Reproduce the rows below word for word, from the line containing "You are a computer-use agent. The" through the end of the rows, including both of those ends. Leave the pictures out of your copy.

### EXERCISE INPUTS
##########

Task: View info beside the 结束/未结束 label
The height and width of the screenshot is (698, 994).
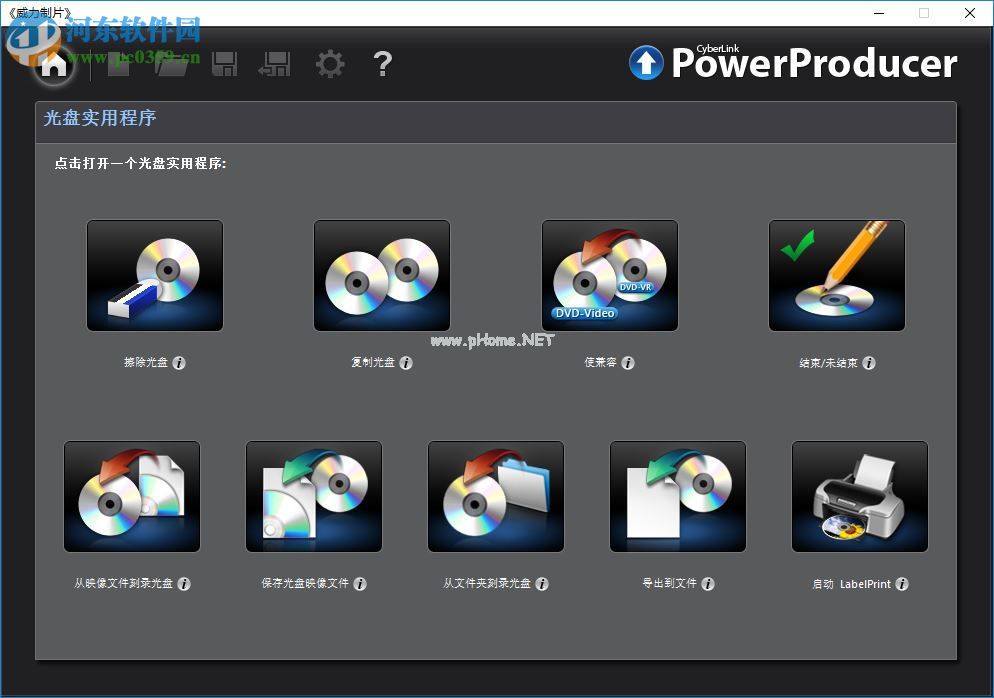Action: 869,363
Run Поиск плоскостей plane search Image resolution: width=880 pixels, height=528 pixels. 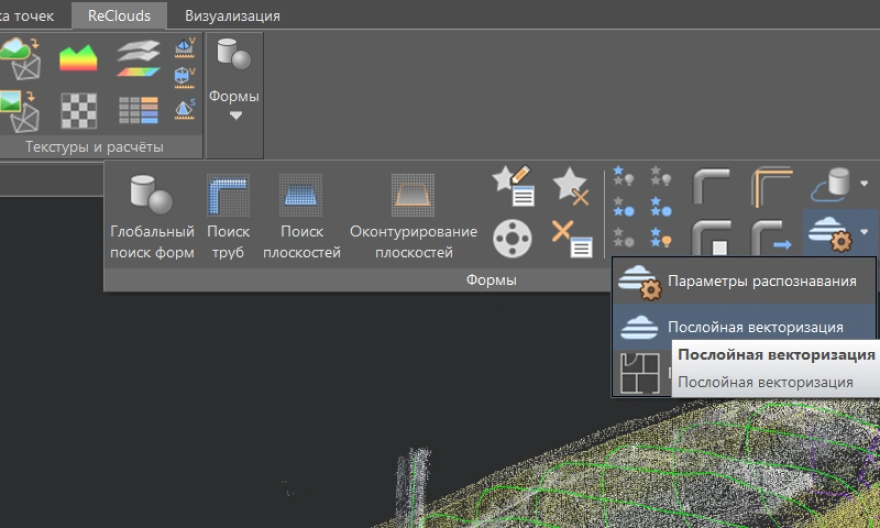click(x=301, y=217)
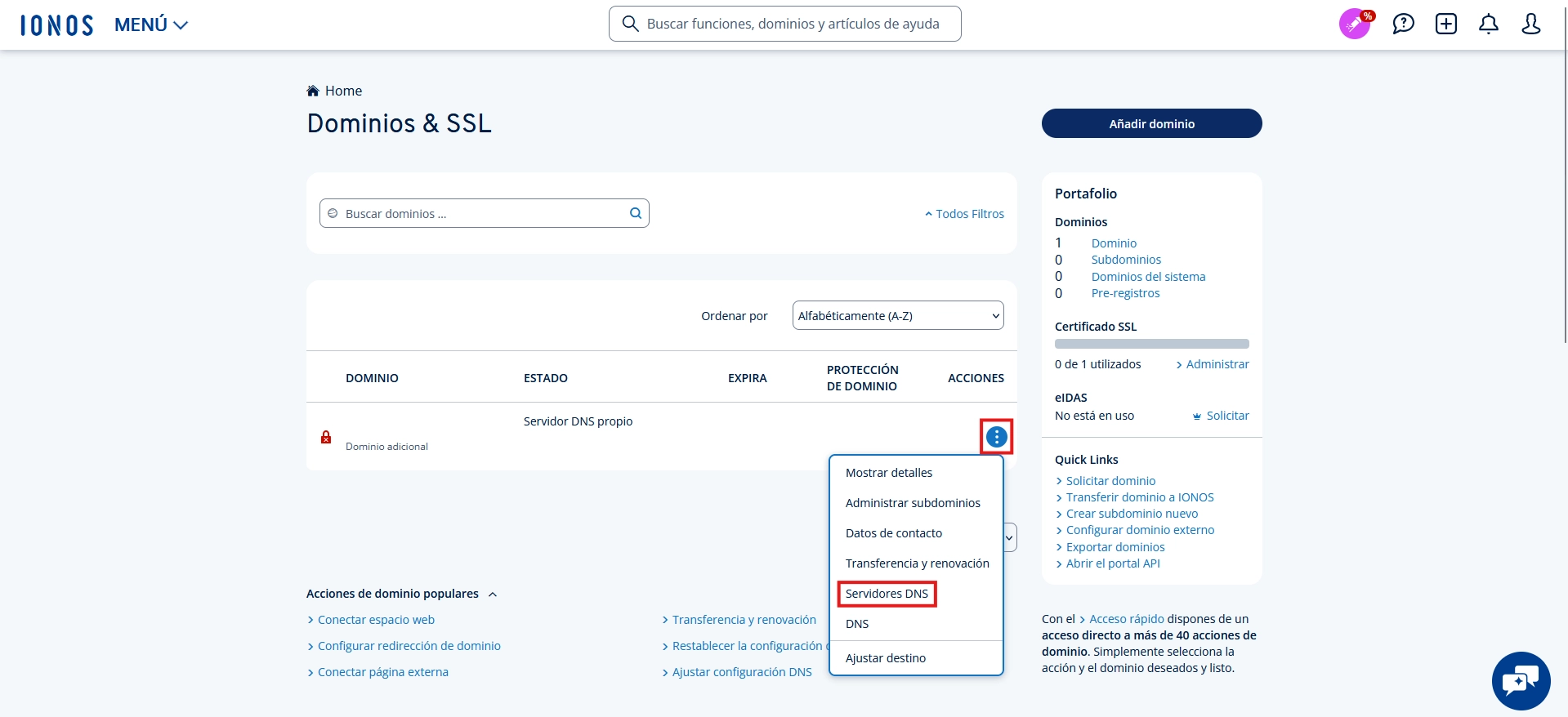Screen dimensions: 1568x717
Task: Click the IONOS logo
Action: tap(56, 25)
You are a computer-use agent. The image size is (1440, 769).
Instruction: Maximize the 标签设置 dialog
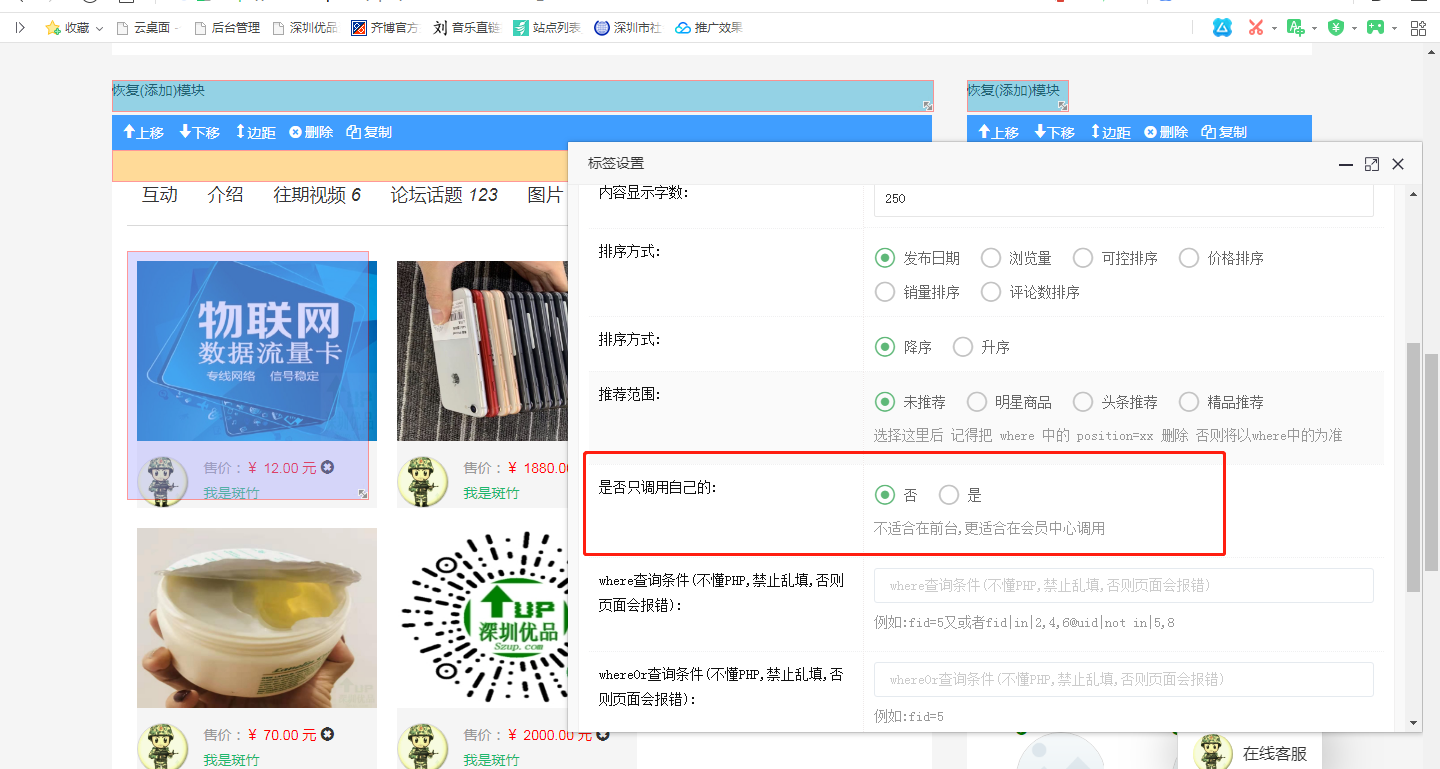pyautogui.click(x=1372, y=164)
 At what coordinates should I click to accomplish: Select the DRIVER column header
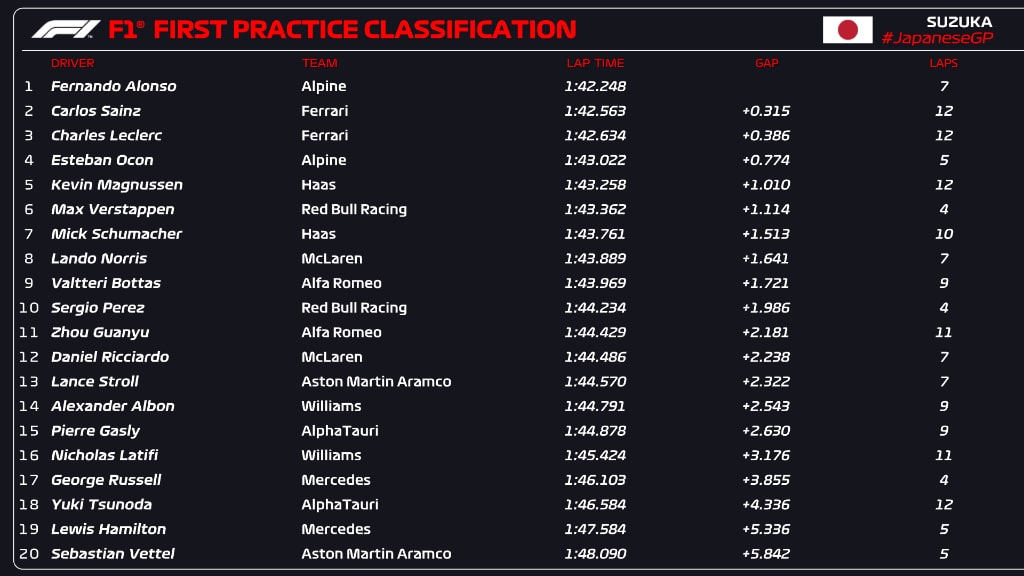(72, 63)
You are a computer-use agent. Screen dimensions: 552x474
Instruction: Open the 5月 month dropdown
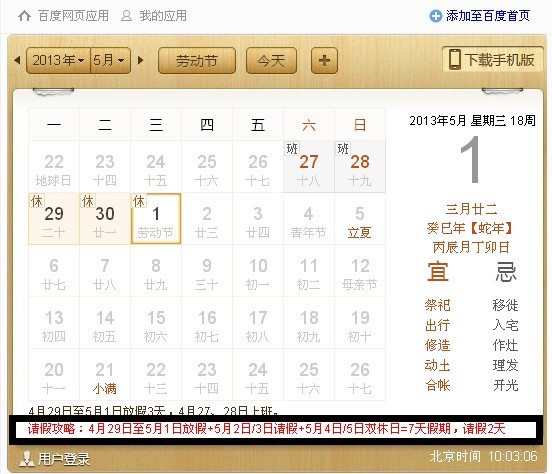pos(110,61)
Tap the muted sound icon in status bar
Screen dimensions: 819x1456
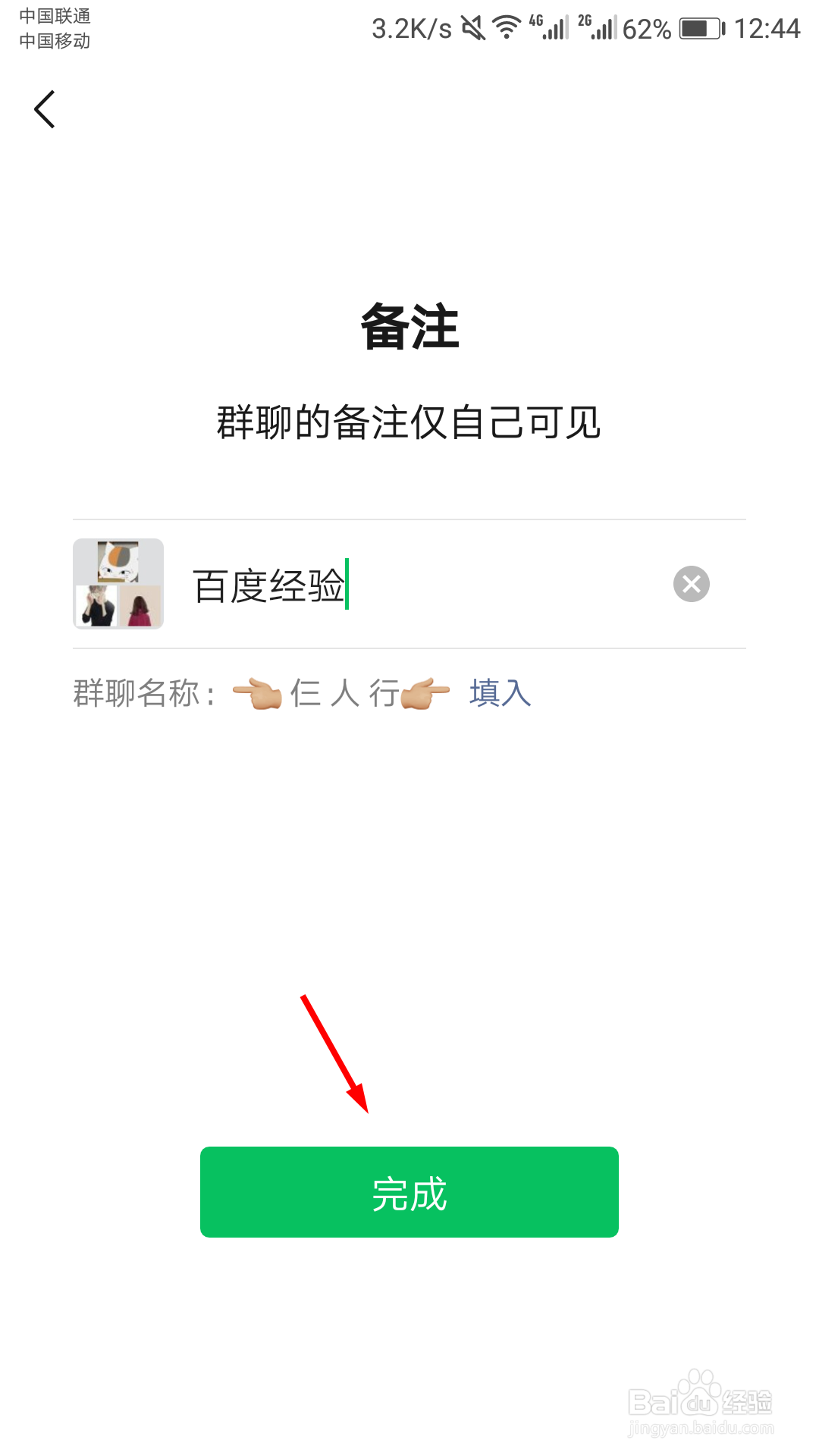(473, 29)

##########

### EXPECTED ANSWER
You are a computer-use agent. The image size is (1440, 769).
Instruction: Maximize the 标签设置 dialog
pyautogui.click(x=1372, y=164)
 At what coordinates should I click to accomplish: Select the DRIVER column header
(72, 63)
You are a computer-use agent. Screen dimensions: 552x474
Instruction: Open the 5月 month dropdown
pos(110,61)
Tap the muted sound icon in status bar
Screen dimensions: 819x1456
(473, 29)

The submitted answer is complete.